**Page text:**
Hardly the most desirable of positions, Desmond says she was “in the right place at the right time” to take over a program that had been in existence for all of one season.

The right place would prove to be Flintridge Sacred Heart and the right time was 18 seasons, but it would take some time and some lumps before those words proved prophetic.

“My first year was the first year in the Mission League,” says Desmond, whose first-year squad went 5-11-1 and 1-7-2 in league. “It was like being hit by a train.”

The Mission League can still hit like a train, but the Tologs would eventually become conductors.

Those days were still far away, though, as Flintridge Sacred Heart went 34-39-6 over Desmond’s first four seasons, with a 15-7 campaign and a third-place mark in the Mission League in the 1996-97 season standing as the highlight.

It was in 1998 that Erin Pace joined the program and her father Frank followed along with her, a former standout goalie at Jacksonville University who asked Desmond if he could lend a helping hand.

“I vividly remember that day and I was like, ‘OK, it’s another pain-in-the-butt parent,’” Desmond says.

While the elder Pace would prove to be the opposite of a pain in the butt — at least to Desmond — his motives, admittedly, were that of the parental persuasion.

“When my daughter enrolled there, I saw that as an excuse to spend two hours a day with my daughter,” Pace says. “It was purely a selfish parenting thing to do.”

To know Frank Pace, is to know it didn’t take him long to let his voice be heard.

“I said, ‘Can I sit here? I won’t say a word,’” Pace says of how he approached Desmond about coaching. “It took me 30 seconds to get off the bench and yell instructions. And I yelled them for 15 years.”

While 15 years passed before the Tologs’ sideline quieted a bit, by all accounts, it was an instantaneous match with Desmond and Pace.

“Quite honestly, it was perfect almost from the beginning,” Pace says. “We agreed on almost everything. She was as competitive as I am. It gradually grew even stronger. I don’t think we ever disagreed on a critical decision.”

It became a coaching relationship and a dynamic synonymous with Flintridge Sacred Heart soccer.

“I thought the dynamic was perfect,” says Lauren Bustos, a 2006 Flintridge Sacred Heart graduate who was an All-Area Girls’ Soccer Player of the Year before playing at Fordham. “They offset each other nicely.”

Aside from a 9-9-1 2001-02 campaign, Desmond and Pace produced winning seasons all 14 years they were together.

Pace would prove to be the master planner, his eye for detail and statistics only matched by his gift of gab.

“Frank is really, really, really into the game,” says 2012 graduate Breeana Koemans, a former high school All-American and All-Area Player of the Year who now plays at Northeastern. “He would have stuff on everybody: Who their best player was; what college she was going to; what foot she liked to use. It was like a college locker room.”

A longtime television producer with Emmy-winning credentials, Pace’s resume featured producing the likes of “Murphy Brown,” “Head of the Class,” and “George Lopez,” among others. But sports had always been a passion, having played soccer, been the agent of Major League Baseball Hall of Famer Rod Carew and worked in the fledgling World Football League.

He had also been involved in public relations, lending another branch to sports and, in addition to being a published writer, a knack with the media.

“He likes to do the talking; that’s fine with me,” Desmond jokes.

But more than that, Pace loved to tell a good story.

**Information provided:**
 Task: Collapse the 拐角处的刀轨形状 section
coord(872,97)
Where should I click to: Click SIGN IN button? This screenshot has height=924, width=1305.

**Set of tasks:**
**a.** According to the article on Flintridge Sacred Heart soccer, at which university was Frank Pace a standout goalie?
**b.** Continue the article on the Flintridge Sacred Heart soccer coaches from its final sentence.

**Responses by task:**
**a.** Jacksonville University.

**b.**
“I understand the needs of the media and I understood the media could tell our story,” Pace says.

And what was unfolding was a story of a little school of roughly 400 students steadily becoming the little school that could.

At the school, Desmond added an invaluable role to that of coach, as her on-campus presence proved vital.

“You have an on-campus presence that I didn’t have,” Pace says. “You had a presence for 15 years that the girls could go and vent about me, about their parents, their boyfriends and she’d just listen.”

The Tologs quickly became players in the Mission League, bolstered by the likes of Bustos, Hannah Hand, Angie Torres and Linzee Luper. While the likes of Jessica Reyes and Jessica Hanson, among others, were stars before, Flintridge Sacred Heart was starting to develop a program that had talent all over the field able to compete with the likes of Harvard-Westlake and Chaminade for league hierarchy.

“We brought a different dynamic,” Bustos says. “And the years after that they were getting more and more [high-level] club players.

“By the time we were seniors, the mentality had definitely changed.”

Bustos’ senior season saw the Tologs finish second in league for a second consecutive year, but it was in the 2008-09 season that Flintridge Sacred Heart broke through and won its first Mission League title. It was the beginning of an unprecedented run of success.

Pace credits seniors such as Sinead Fleming, Pip Harragin, Samantha Norton and Izzy Johnson for showing the way that year, but it was an infusion of all-star freshman talent along with sophomore dynamo Natalie Zeenni that would ultimately take the Tologs to unprecedented heights.

Flintridge Sacred Heart fell short of reaching the CIF Southern Section Division II championship when it was bested by Beckman in a semifinal shootout, but went on to win the Division III SoCal title in 2010. Still, the quest for a Southern Section title was truly what the Tologs wanted.

With a multitude of standouts such as Zeenni, Koemans, Katie Johnson, Tera Trujillo, Jillian Jacobs, Katelyn Almeida, Alexa Montgomery, Kayla Mills, Sarah Teegarden and on and on, there was no shortage of talent or swagger. Thus, Desmond and Pace decided to go against the grain as it related to their coaching style in the 2010-11 season.

“I told Frank at the beginning of the season, this isn’t gonna be a team we’re gonna be able to coach like we want to coach,” Desmond says. “This is not a team we can put through boot camp.

“We let it go and I think that was the best coaching decision we ever made.”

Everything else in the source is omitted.